Le colonel des Zouaves

Le roman D’Olivier Cadiot mis en scène par Ludovic Lagarde constitue  un spectacle-culte depuis sa création en 1997

Alors que les rires fusent dans le public, une partie de celui-ci reste interdit, comme s’il n’était pas dans le coup et s’interroge, essayant de trouver le fil conducteur d’un récit qui, à l’évidence ne cherche pas à en proposer. Ce qu’il nous est surtout demander, semble-t-il, c’est plutôt de regarder et là il faut reconnaître qu’on est magnifiquement ébloui du si grand talent de Laurent Poitrenaux, comédien attaché au TNS et que nous avons eu maintes fois l’occasion d’apprécier.

Sa performance durant une heure et demie nous confirme qu’il est un acteur formidable.
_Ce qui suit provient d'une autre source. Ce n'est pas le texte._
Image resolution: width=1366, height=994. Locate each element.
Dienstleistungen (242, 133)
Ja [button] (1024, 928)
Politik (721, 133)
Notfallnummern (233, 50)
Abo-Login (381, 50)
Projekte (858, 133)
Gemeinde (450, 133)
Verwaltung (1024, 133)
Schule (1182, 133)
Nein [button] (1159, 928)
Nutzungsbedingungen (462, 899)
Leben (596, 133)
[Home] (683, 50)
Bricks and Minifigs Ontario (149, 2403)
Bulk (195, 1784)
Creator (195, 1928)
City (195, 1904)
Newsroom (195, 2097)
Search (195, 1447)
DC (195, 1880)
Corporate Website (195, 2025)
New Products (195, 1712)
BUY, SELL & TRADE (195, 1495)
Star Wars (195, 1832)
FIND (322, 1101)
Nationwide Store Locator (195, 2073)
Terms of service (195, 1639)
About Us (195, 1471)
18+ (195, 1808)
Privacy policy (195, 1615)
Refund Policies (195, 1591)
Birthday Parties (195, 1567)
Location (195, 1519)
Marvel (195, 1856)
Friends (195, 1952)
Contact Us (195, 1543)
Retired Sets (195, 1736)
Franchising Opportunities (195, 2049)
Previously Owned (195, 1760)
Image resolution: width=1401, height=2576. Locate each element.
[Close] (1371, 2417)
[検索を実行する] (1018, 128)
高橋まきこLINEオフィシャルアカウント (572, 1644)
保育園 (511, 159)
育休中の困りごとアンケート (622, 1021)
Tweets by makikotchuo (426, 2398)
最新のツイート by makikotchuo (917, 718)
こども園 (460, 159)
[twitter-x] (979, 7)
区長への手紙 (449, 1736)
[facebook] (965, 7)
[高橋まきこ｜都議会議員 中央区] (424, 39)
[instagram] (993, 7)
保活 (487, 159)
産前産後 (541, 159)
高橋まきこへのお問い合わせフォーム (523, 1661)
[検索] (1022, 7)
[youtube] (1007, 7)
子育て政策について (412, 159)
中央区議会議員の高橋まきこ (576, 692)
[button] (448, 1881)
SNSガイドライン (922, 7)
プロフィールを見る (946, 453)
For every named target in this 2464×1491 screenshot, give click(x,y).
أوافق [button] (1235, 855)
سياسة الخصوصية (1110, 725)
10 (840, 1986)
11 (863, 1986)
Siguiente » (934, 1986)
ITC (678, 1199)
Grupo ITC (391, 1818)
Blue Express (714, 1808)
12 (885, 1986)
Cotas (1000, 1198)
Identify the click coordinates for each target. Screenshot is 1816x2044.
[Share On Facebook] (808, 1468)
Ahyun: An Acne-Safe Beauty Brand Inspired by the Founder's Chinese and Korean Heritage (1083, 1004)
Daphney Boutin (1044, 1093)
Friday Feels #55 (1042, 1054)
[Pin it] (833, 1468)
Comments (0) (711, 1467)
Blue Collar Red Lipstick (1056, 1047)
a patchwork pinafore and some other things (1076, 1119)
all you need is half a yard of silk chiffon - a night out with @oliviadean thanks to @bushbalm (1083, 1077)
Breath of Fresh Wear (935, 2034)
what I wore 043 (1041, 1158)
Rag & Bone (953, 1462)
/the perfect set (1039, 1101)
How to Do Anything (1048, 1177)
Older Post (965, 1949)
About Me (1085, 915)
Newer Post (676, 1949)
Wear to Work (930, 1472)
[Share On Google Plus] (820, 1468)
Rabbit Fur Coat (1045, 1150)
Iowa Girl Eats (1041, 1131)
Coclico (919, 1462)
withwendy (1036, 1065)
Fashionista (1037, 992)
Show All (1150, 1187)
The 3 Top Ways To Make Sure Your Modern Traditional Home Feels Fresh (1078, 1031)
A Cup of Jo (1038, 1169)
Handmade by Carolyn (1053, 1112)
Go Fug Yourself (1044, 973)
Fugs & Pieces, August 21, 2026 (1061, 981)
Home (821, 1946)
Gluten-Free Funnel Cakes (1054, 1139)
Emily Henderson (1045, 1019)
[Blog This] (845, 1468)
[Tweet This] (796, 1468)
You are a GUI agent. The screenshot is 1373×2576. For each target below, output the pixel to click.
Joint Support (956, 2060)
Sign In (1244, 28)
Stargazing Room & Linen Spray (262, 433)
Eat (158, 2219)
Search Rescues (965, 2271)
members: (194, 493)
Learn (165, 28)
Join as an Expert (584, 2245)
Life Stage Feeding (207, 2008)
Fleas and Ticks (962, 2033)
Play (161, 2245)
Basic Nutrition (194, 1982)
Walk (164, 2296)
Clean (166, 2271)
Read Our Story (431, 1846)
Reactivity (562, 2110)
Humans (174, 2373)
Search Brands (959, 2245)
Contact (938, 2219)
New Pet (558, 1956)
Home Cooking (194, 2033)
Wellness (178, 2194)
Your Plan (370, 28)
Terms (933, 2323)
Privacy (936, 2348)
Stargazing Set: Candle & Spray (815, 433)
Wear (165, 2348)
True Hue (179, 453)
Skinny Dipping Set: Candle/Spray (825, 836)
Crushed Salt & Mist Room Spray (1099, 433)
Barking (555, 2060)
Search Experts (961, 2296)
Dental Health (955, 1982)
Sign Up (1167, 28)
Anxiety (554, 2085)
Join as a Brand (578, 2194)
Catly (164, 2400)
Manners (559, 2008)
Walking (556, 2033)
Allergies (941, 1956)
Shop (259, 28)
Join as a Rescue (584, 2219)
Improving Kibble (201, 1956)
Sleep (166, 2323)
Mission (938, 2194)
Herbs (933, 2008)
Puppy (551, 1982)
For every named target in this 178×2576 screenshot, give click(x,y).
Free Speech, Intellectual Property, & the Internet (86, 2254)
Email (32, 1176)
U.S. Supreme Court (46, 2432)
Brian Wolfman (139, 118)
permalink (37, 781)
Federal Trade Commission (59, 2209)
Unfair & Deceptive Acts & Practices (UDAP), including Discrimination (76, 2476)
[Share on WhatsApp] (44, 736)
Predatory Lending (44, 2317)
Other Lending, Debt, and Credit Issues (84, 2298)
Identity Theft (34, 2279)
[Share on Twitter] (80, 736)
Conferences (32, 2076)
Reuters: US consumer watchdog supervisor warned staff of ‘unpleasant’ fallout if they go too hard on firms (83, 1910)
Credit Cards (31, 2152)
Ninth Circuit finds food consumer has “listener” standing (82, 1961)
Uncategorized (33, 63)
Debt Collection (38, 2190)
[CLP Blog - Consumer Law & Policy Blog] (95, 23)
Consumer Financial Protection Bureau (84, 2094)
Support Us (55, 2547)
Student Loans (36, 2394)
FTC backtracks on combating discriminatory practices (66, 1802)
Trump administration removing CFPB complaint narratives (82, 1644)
Sa capacité à changer de postures, de mimiques, tout cela sur un espace très étriqué lui permet  d’incarner Robinson, le personnage complexe, principal sujet de ce  roman d’Olivier Cadiot. Un personnage qu’on nous donne à voir et à entendre comme  majordome dans une maison bourgeoise, hanté par le désir de perfection voulu pour chacun de ses gestes et qu’accompagne à l’appui un discours intérieur. Ce qu’il veut, c’est passer les plats, avec application, adresse et une certaine servilité de bon aloi.

Laurent Poitrenaux lui confère une teinte humoristique incontestable, mettant en évidence ses contradictions comme le fait de vouloir la perfection dans ses moindres gestes alors qu’il laisse  glisser malencontreusement le plat qu’il s’apprêtait à servir. De même  ses attitudes déférentes envers les bourgeois vont à l’encontre de sa façon de rapporter avec force minauderies leurs propos mondains, manière d’en souligner l’ insignifiance.

D’autres séquences viennent à se répéter comme pour rythmer le spectacle, ce sont les scènes de « courses » auxquelles le personnage s’astreint pour entretenir sa « forme », sa » santé ». Toujours rivé à son périmètre étriqué, le comédien  mime la course, l’effort, l’essoufflement, les arrêts, les contrôles de sa propre performance. C’est une véritable chorégraphie qu’il nous offre. Il s’y est entraîné avec la chorégraphe Odile Duboc.

Si d’autres évocations nous ont paru plutôt elliptiques, voire délirantes, Robinson laissant libre cours à ses fantasmes, il n’en reste pas moins vrai que tout le spectacle est marqué par cet hommage à l’imaginaire qui caractérise  aussi bien l’écriture d’Olivier Cadiot que le jeu de l’acteur, la mise en scène de Ludovic Lagarde, superbement servi par les lumières de Sébastien Michaud et par l’étonnant jeu de voix mis en place par Gilles Grand .

Un spectacle original et ludique comme on en voit peu.